1945-62 : de la pénurie aux excédents agricoles

Les plans Monnet et Marshall ont permis la reconstruction de l’appareil de production et une accélération de la modernisation.

La modernisation résulte de la combinaison de plusieurs facteurs : la mécanisation, l’utilisation des engrais et des amendements, la sélection des animaux et des végétaux et la présence d’une jeunesse nombreuse formée par la J.A.C. (Jeunesse agricole catholique) et l’enseignement agricole. Tous les efforts vont converger vers la productivité, et l’autosuffisance alimentaire est atteinte dès 1960. A ce moment-là se pose le problème de l’exportation plutôt que la limitation de la production, car l’agriculture est considérée comme une richesse nationale et une source de devises extérieures.

Les Lois d’orientation de 1960 et 1962, sous la houlette d’E. Pisani, vont fournir le cadre juridique pour adapter les structures aux besoins de la politique agricole. Ainsi, par exemple, sont créées les SAFER (Sociétés d’aménagement foncier et d’établissement rural) pour l’aménagement du foncier, les GAEC (Groupements agricoles d’exploitation en commun), les groupements de producteurs pour la commercialisation des produits…

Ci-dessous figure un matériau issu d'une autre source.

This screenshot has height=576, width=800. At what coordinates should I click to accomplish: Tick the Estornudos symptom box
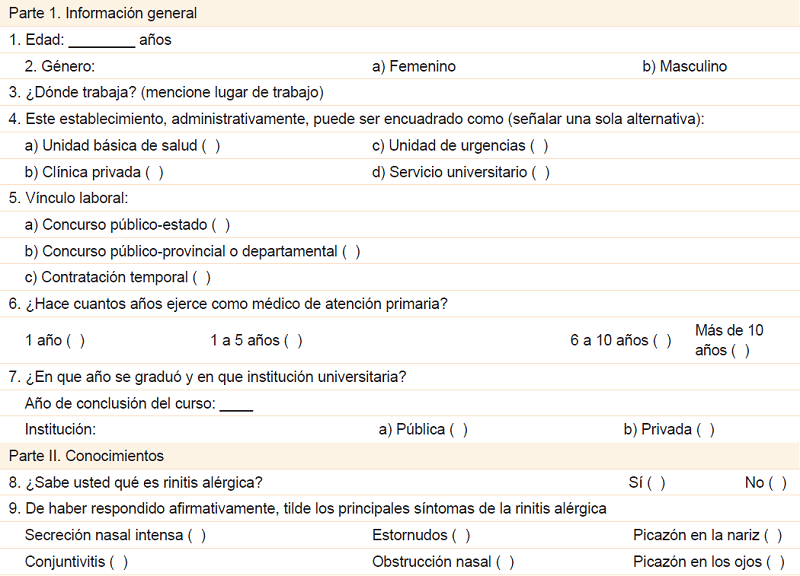[x=461, y=536]
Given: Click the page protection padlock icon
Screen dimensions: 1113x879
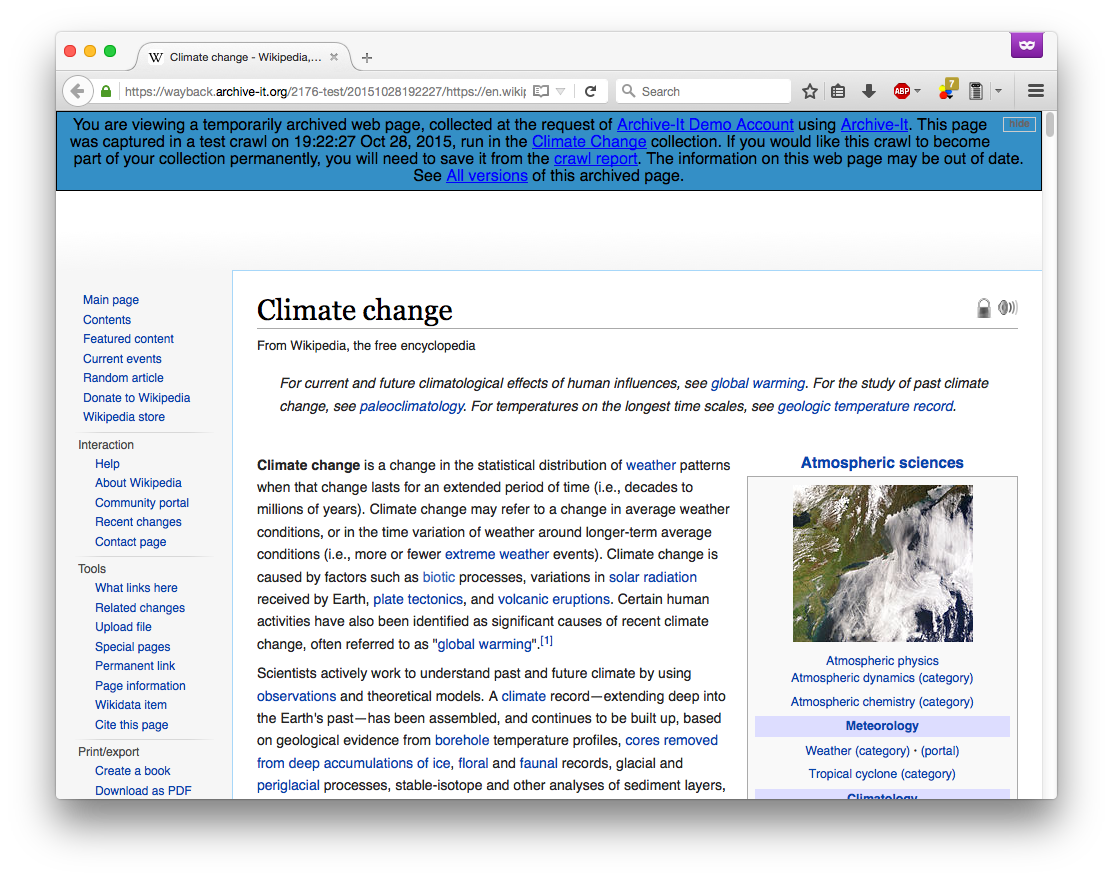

1962-2011 : du marché national au marché européen

En 1962 la PAC (Politique Agricole Commune) est créée au sein de la Communauté économique européenne (C.E.E.).
Depuis cette date, l’agriculture française s’est insérée dans le marché européen. La PAC a trois objectifs principaux :

• accroître la productivité agricole ;

• élever le niveau de vie de la population agricole ;

• garantir la sécurité alimentaire de L’europe.

Dès les années 70, l’auto-suffisance alimentaire est atteinte en Europe, grâce aux soutiens des produits agricoles, en fonction des quantités produites.

Pour écouler ses excédents, la C.E.E développe les exportations sur le marché mondial, en adhérent au GATT (General agreement on tariff and trade) en 1975, puis à l’Organisation Mondiale du Commerce (OMC). La France va devenir le deuxième exportateur mondial de produits agricoles.

Mais les exportations ne suffiront pas à absorber tous les excédents et une limitation des productions sera mise en œuvre, notamment avec les quotas laitiers et la mise en jachères de terres au niveau des cultures végétales. La PAC sera orientée vers des aides directes au revenu des agriculteurs plutôt que vers le soutien de la production et des prix, notamment depuis 1992.

Les besoins des consommateurs et des citoyens, en matière d’environnement et de qualité des produits, sont pris en compte dans la PAC à partir des années 2000.

Il faut noter une grande inégalité dans la répartition des soutiens européens, 80 % des aides allant à 20 % des exploitations agricoles.
Une nouvelle PAC est en cours d’élaboration et elle devrait être votée en 2012.

La population active agricole représente en 2010 3 % des actifs de notre Pays, contre 30 % à la Libération. Les exploitations restantes ne cessent de s’agrandir pour atteindre une surface moyenne de 77 ha à ce jour.

Une agriculture française très diversifiée

On peut parler des « agricultures » tant la diversification est grande. Aujourd’hui la production agricole est composée essentiellement de trois grands courants inégaux :

• un courant intensif qui accorde la priorité au rendement et qui, progressivement, tient de plus en plus compte de l’environnement sous forme de contraintes (agriculture raisonnée).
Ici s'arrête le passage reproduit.